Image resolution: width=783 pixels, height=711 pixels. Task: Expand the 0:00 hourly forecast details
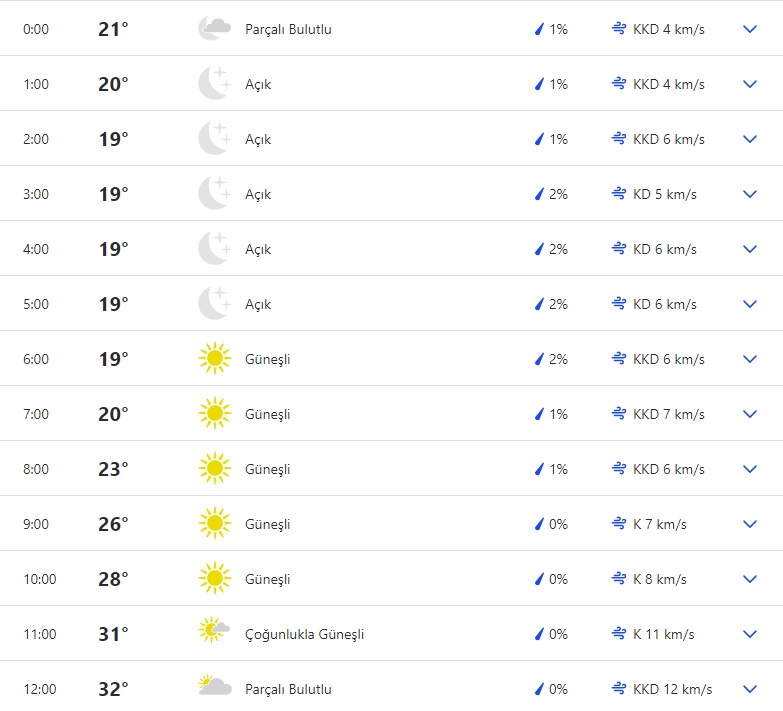[x=750, y=29]
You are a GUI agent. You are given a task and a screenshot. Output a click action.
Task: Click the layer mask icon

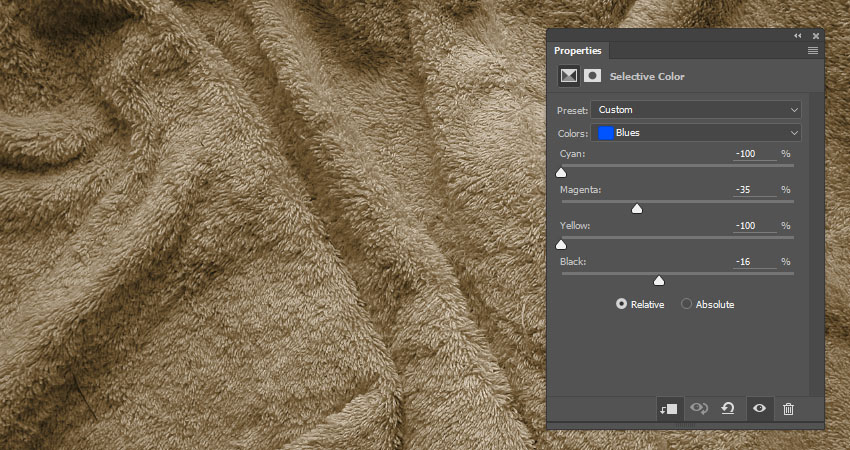593,76
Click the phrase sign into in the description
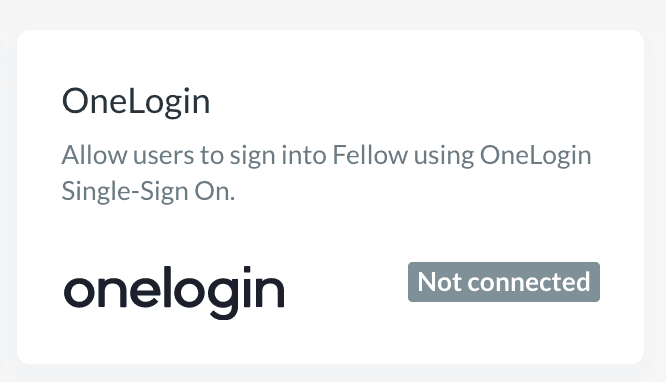The image size is (666, 382). click(278, 156)
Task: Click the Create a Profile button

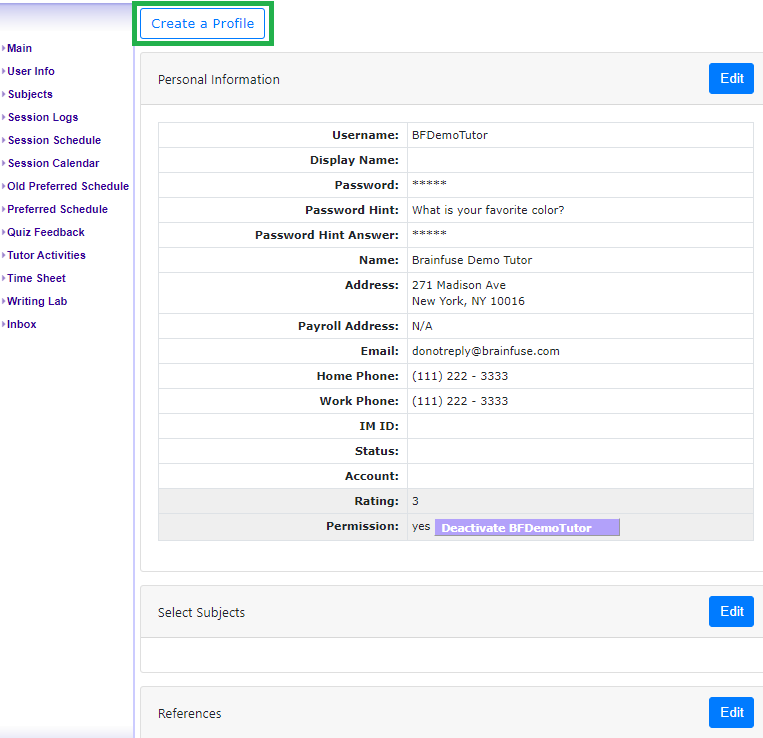Action: coord(203,24)
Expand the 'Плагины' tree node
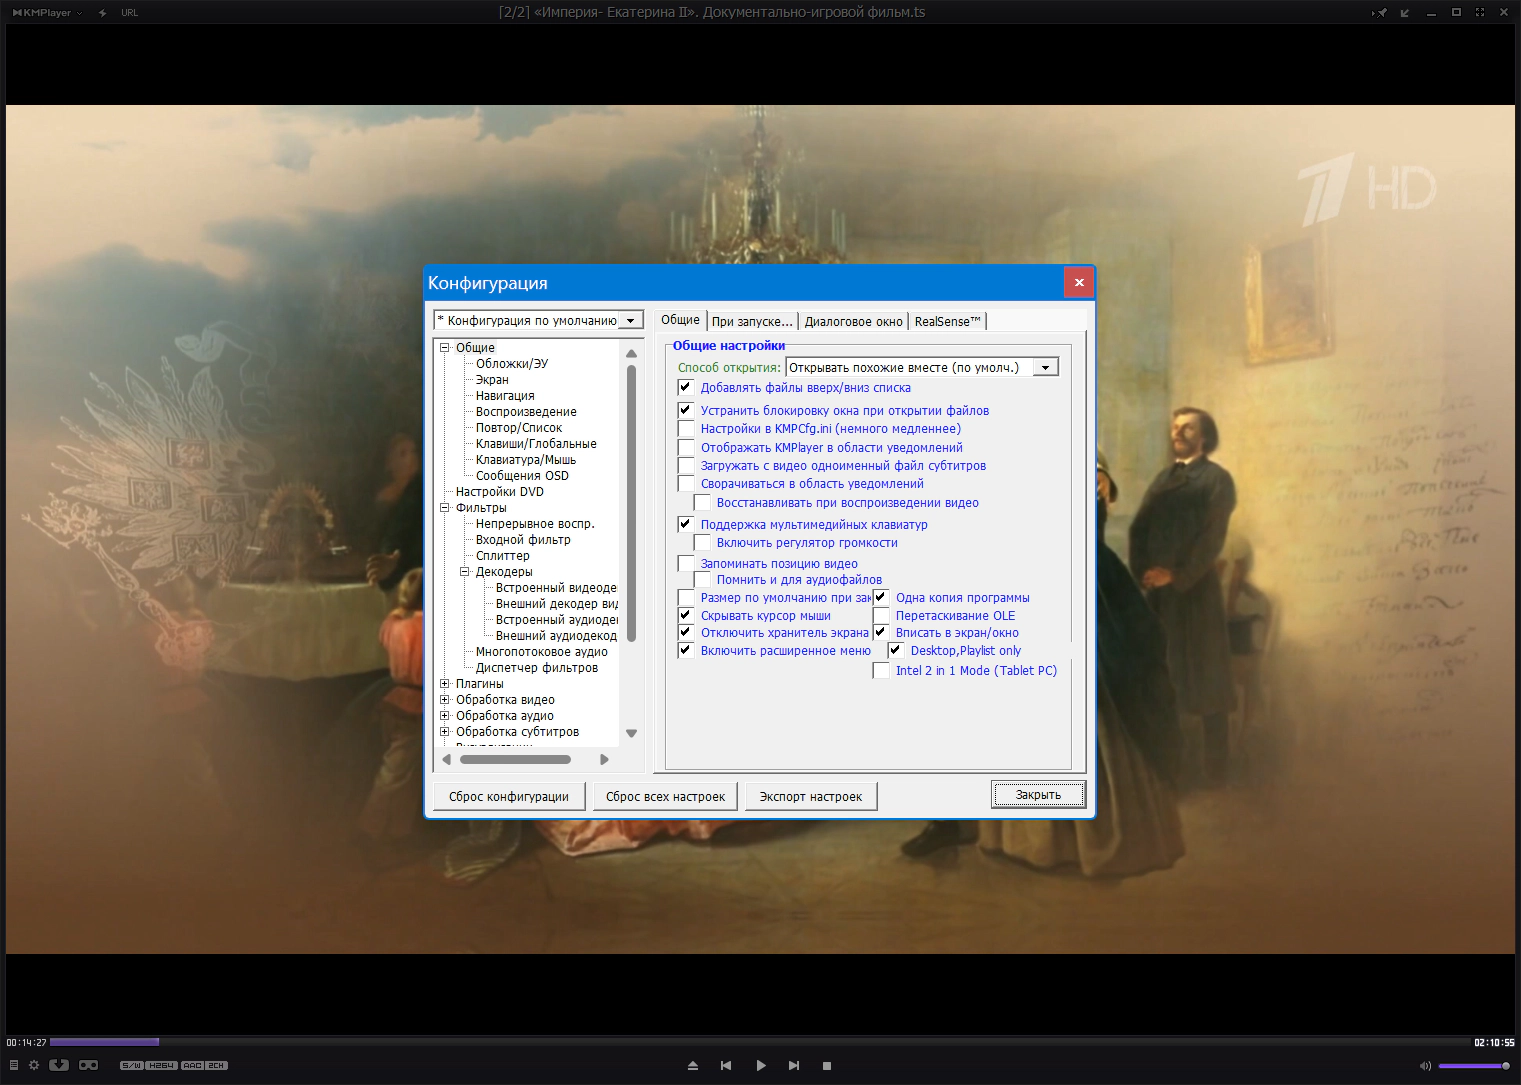The height and width of the screenshot is (1085, 1521). [x=445, y=684]
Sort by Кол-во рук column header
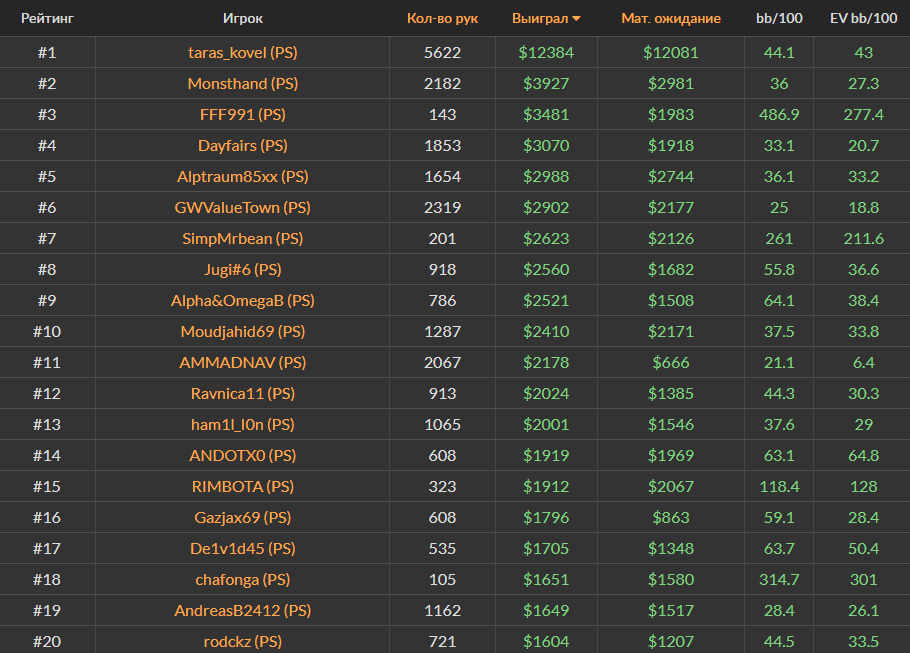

* * *

* **WHAT IS ASKED**
Copy the listing above word for word, including every line of text, but leave out the pictures.

* **FULL ANSWER**
Image resolution: width=783 pixels, height=711 pixels. Task: Expand the 0:00 hourly forecast details
[x=750, y=29]
You are a GUI agent. You are given a task and a screenshot. Output a click action.
Task: Click the layer mask icon

593,76
Click the phrase sign into in the description
The image size is (666, 382). click(278, 156)
Task: Click the Create a Profile button

Action: coord(203,24)
Expand the 'Плагины' tree node
The height and width of the screenshot is (1085, 1521). [x=445, y=684]
Sort by Кол-во рук column header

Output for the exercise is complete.